As for my Jewish roots, they are so deep, so native to me, that it is idle for me to try to identify them, let alone analyse them. But this much I can say. I have never been tempted, despite my long devotion to individual liberty, to march with those who, in its name, reject adherence to a particular nation, community, culture, tradition, language – the myriad unanalysable strands that bind men into identifiable groups. This seems to me noble but misguided. When men complain of loneliness, what they mean is that nobody understands what they are saying. To be understood is to share a common past, common feelings and language, common assumptions, the possibility of intimate communication – in short, to share common forms of life. This is an essential human need: to deny this is a dangerous fallacy. To be cut off from one’s familiar environment is to be condemned to wither.
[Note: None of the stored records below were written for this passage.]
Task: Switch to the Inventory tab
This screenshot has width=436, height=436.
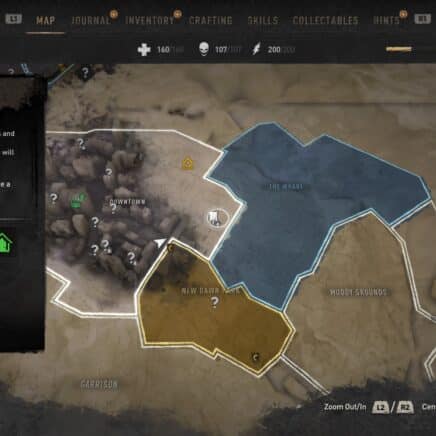Action: coord(150,20)
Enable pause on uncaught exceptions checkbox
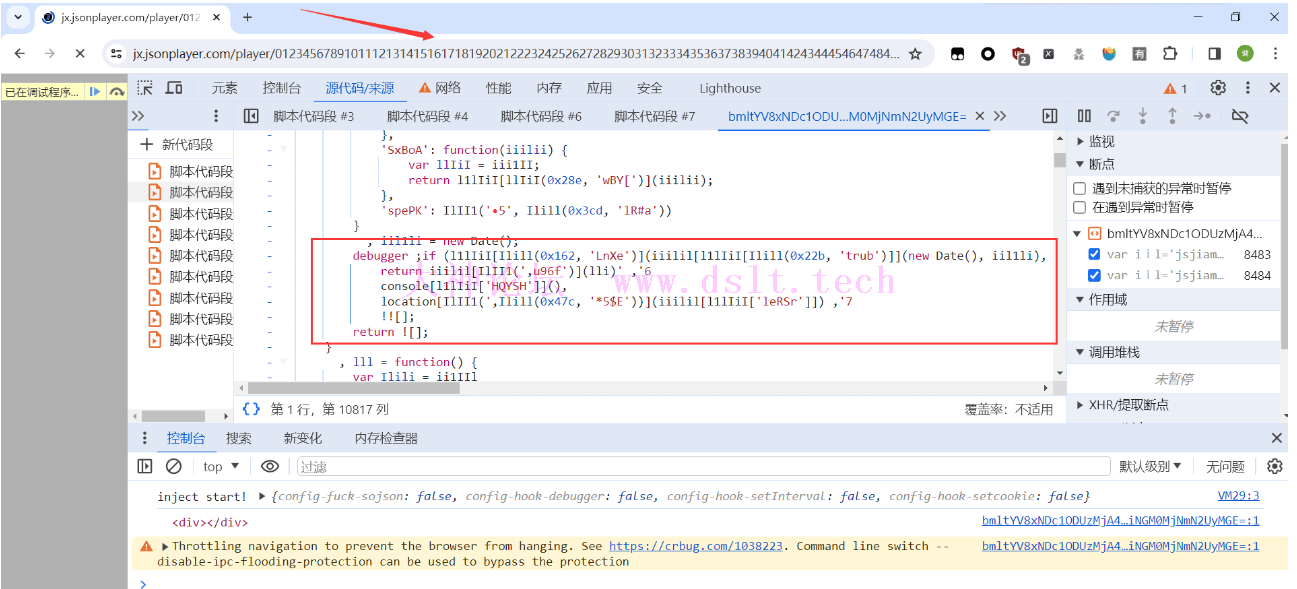Viewport: 1297px width, 589px height. [x=1080, y=188]
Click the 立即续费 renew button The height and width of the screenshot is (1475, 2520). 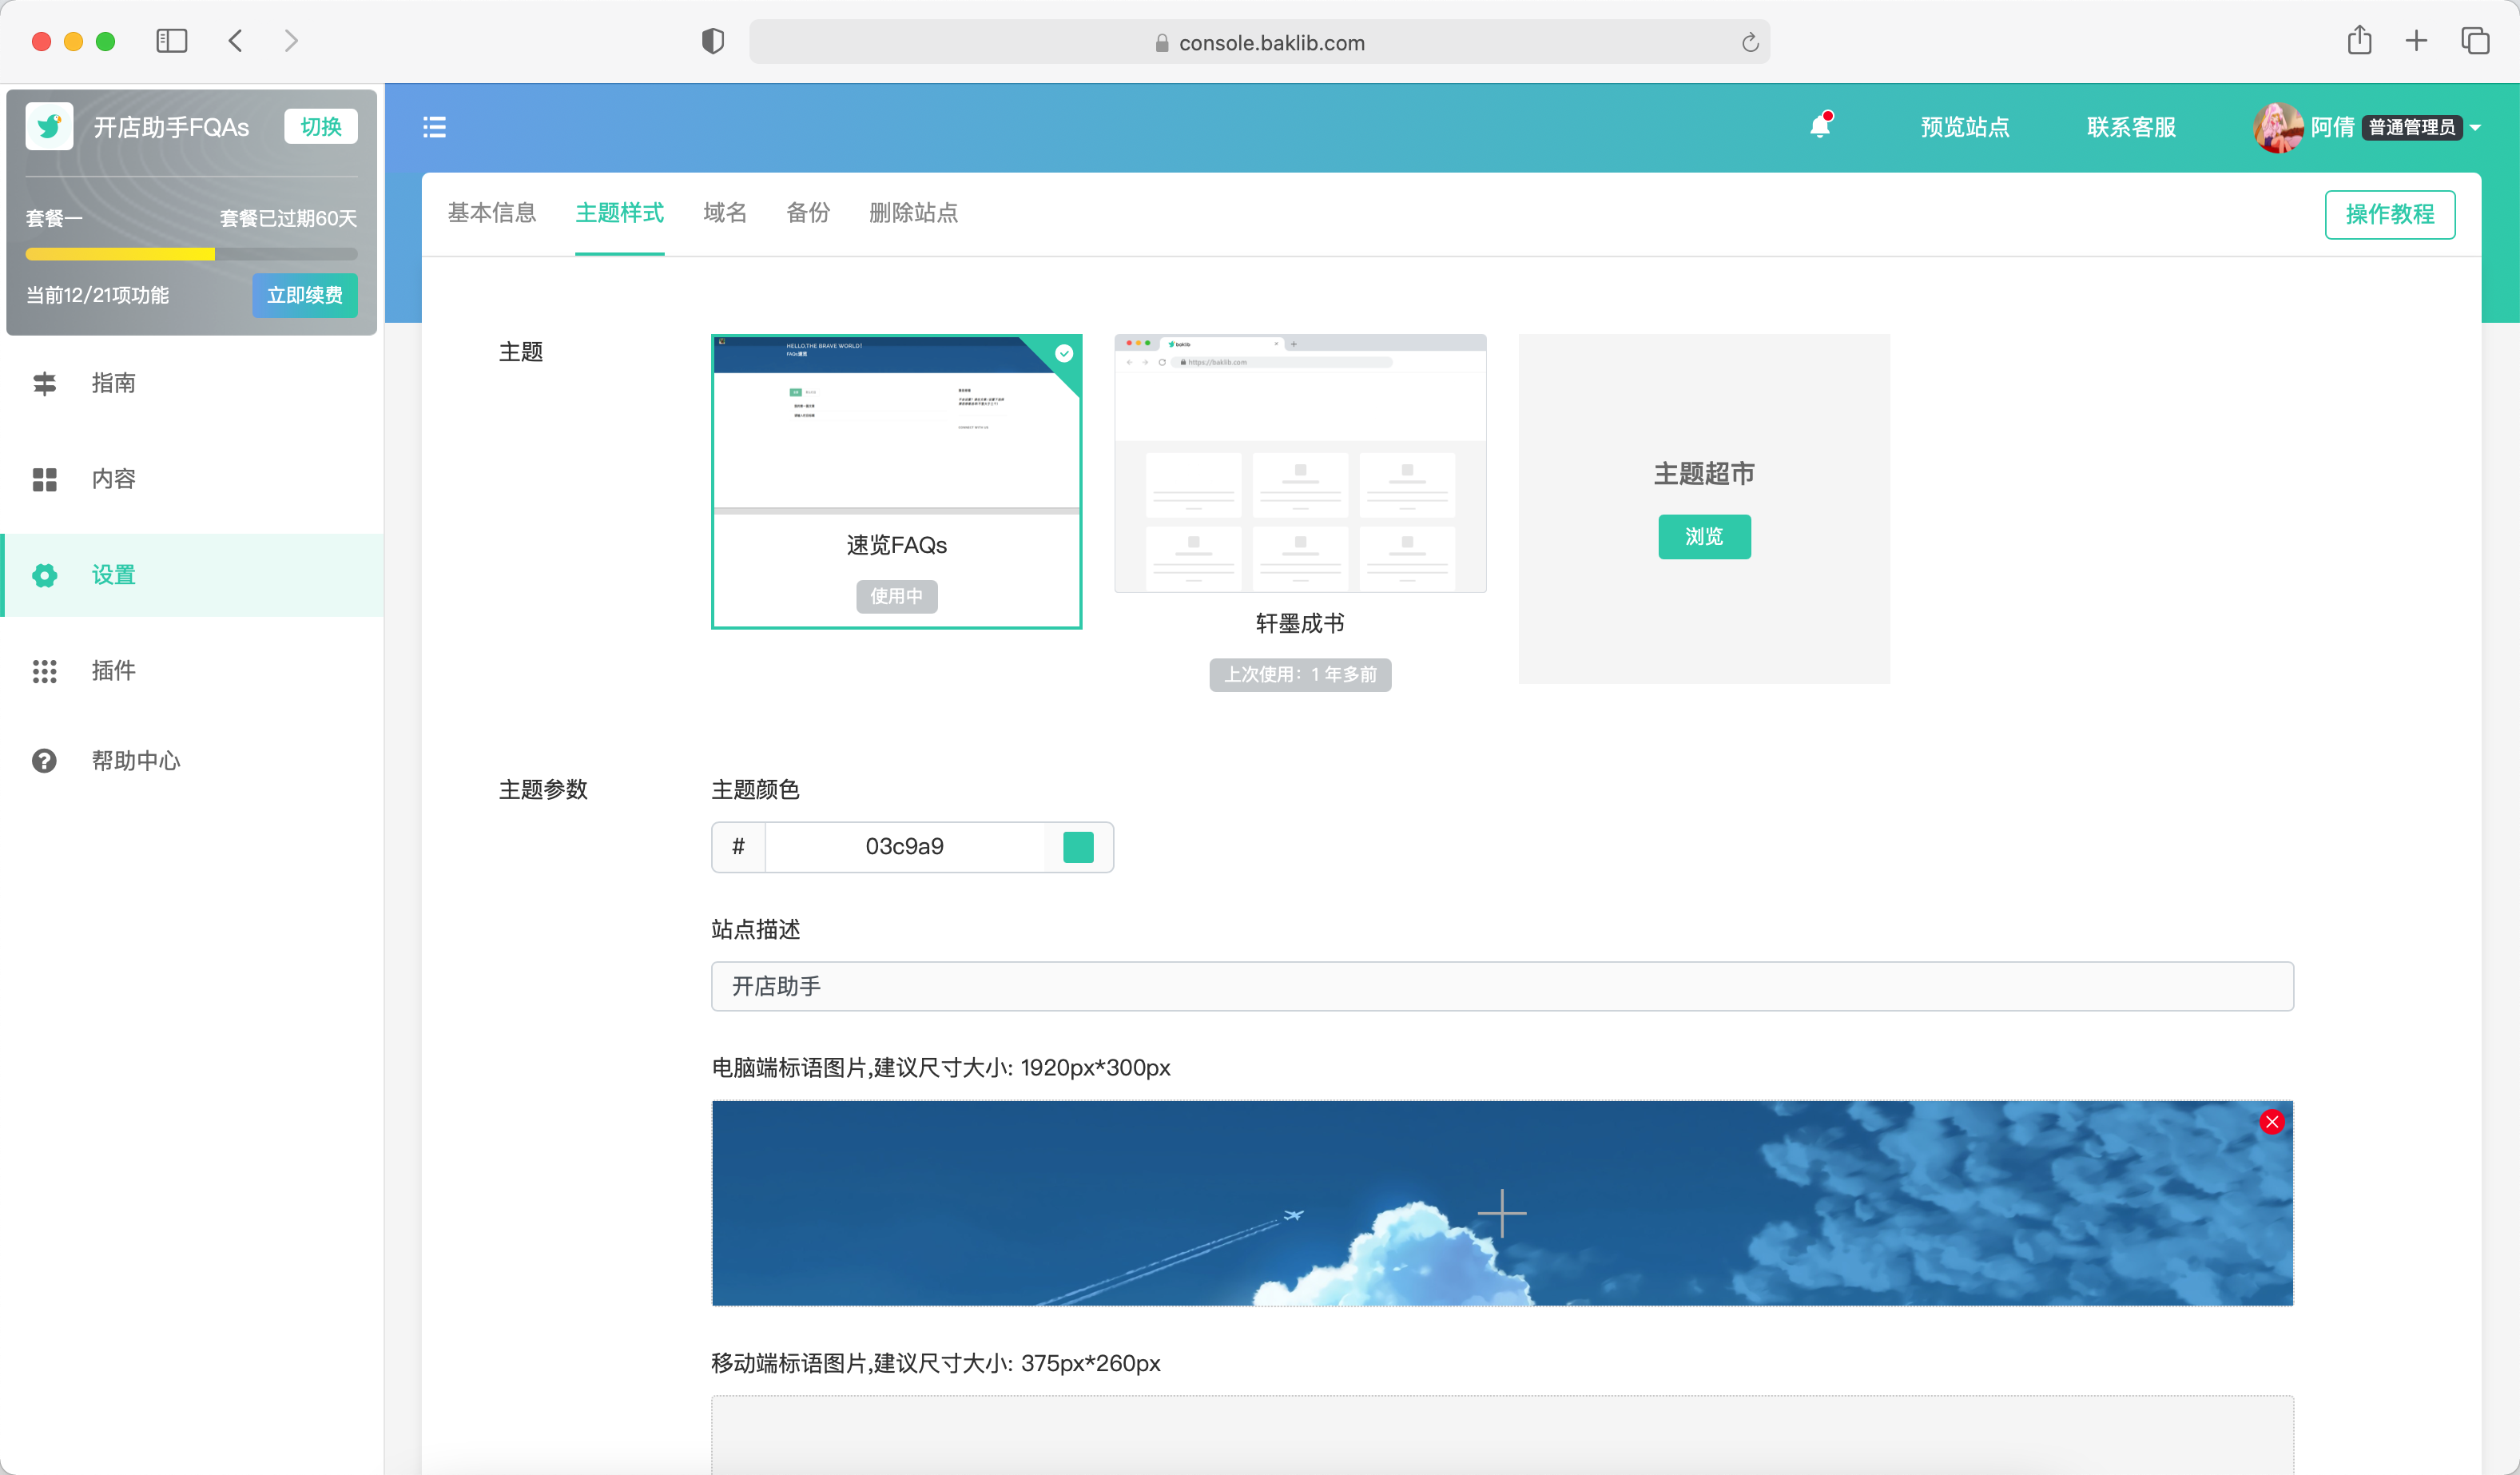304,295
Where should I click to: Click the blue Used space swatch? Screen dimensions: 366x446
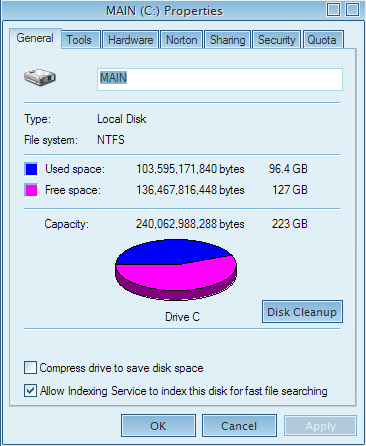click(31, 169)
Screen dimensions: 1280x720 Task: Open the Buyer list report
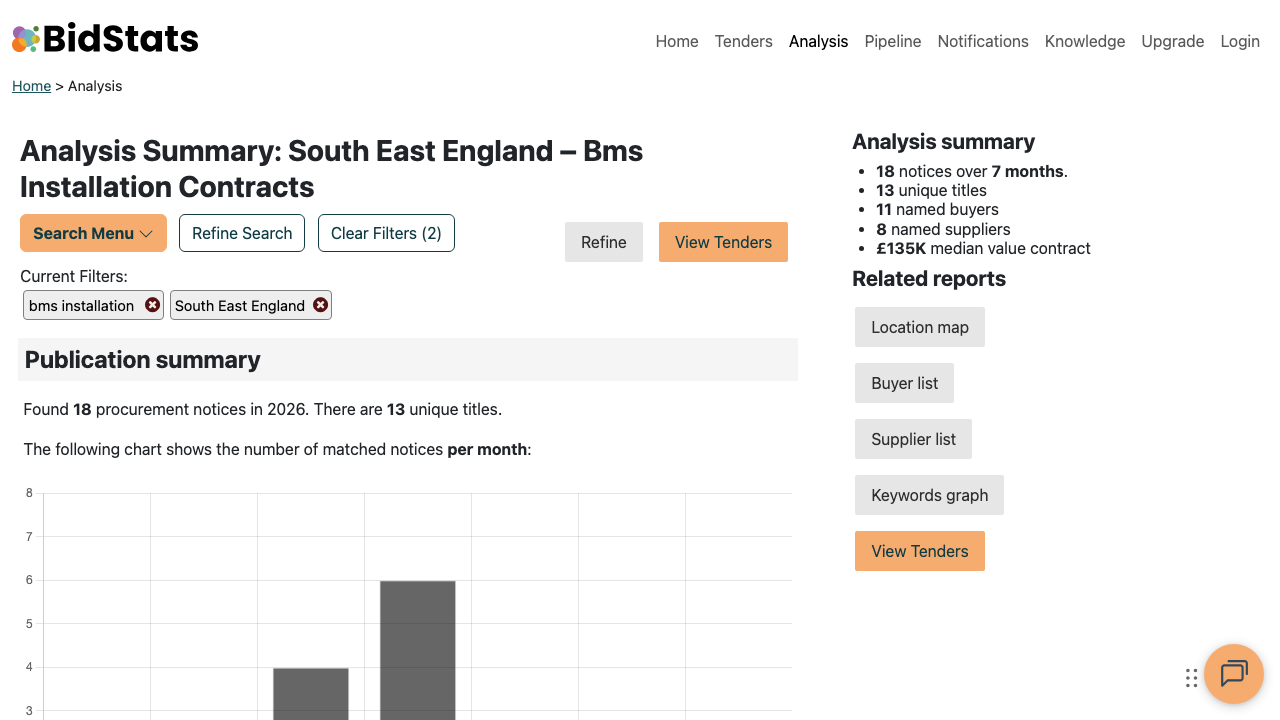pyautogui.click(x=904, y=383)
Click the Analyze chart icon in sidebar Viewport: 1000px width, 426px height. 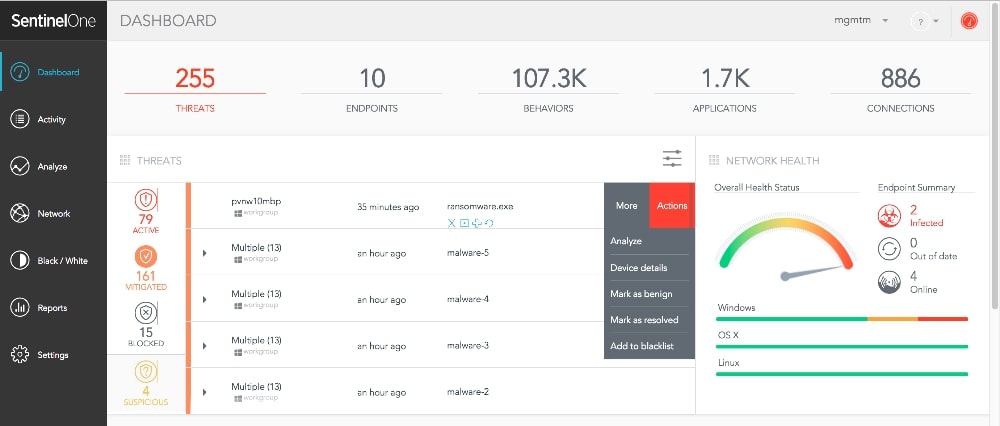(19, 166)
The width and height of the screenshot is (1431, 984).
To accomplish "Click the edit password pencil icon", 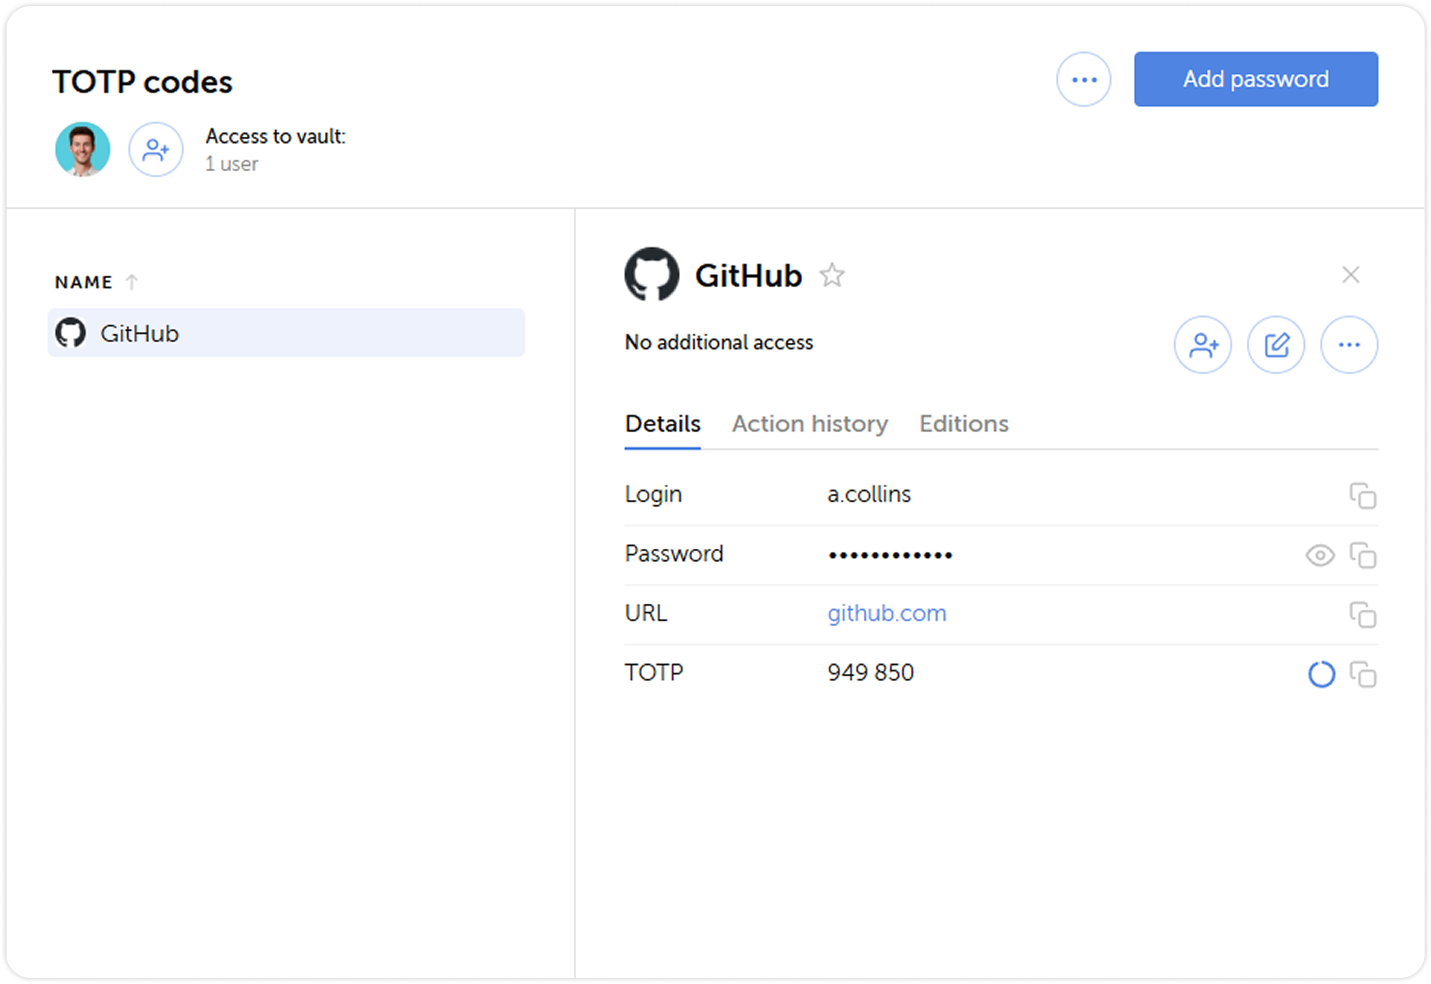I will [x=1276, y=345].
Two thousand years of Jewish history have been nothing but a single longing to return, to cease being strangers everywhere; morning and evening, the exiles have prayed for a renewal of the days of old, to be one people again, living normal lives on their own soil – the only condition in which individuals can live unbowed and realise their potential fully. No people can do that if they are a permanent minority – worse still, a minority everywhere, without a national base. The proofs of the crippling effect of this predicament, denied though it sometimes is by its very victims, can be seen everywhere in the world. I grew up in the clear realisation of this fact; it was awareness of it that made it easier for me to understand similar deprivation in the case of other people and other minorities and individuals. Such criticisms as I have made of the doctrines of the Enlightenment and of its lack of sympathy for emotional bonds between members of races and cultures, and its idealistic but hollow doctrinaire internationalism, spring, in my case, from this almost instinctive sense of one’s own roots – Jewish roots, in my case – of the brotherhood of common suffering (utterly different from a quest for national glory), and a sense of fraternity, perhaps most real among the masses of the poor and socially oppressed, especially my ancestors, the poor but literate and socially cohesive Jews of Eastern Europe – something that has grown thin and abstract in the West, where I have lived my life.

These are the three strands about which the Israeli radio interviewer asked me: I have done my best to answer her question.

1 loc. cit. (xv/1).

1 ‘Symbol und Wirklichkeit’ [‘Symbol and Reality’], Universitas, German edition, 19 (1964), 817–34, at 830.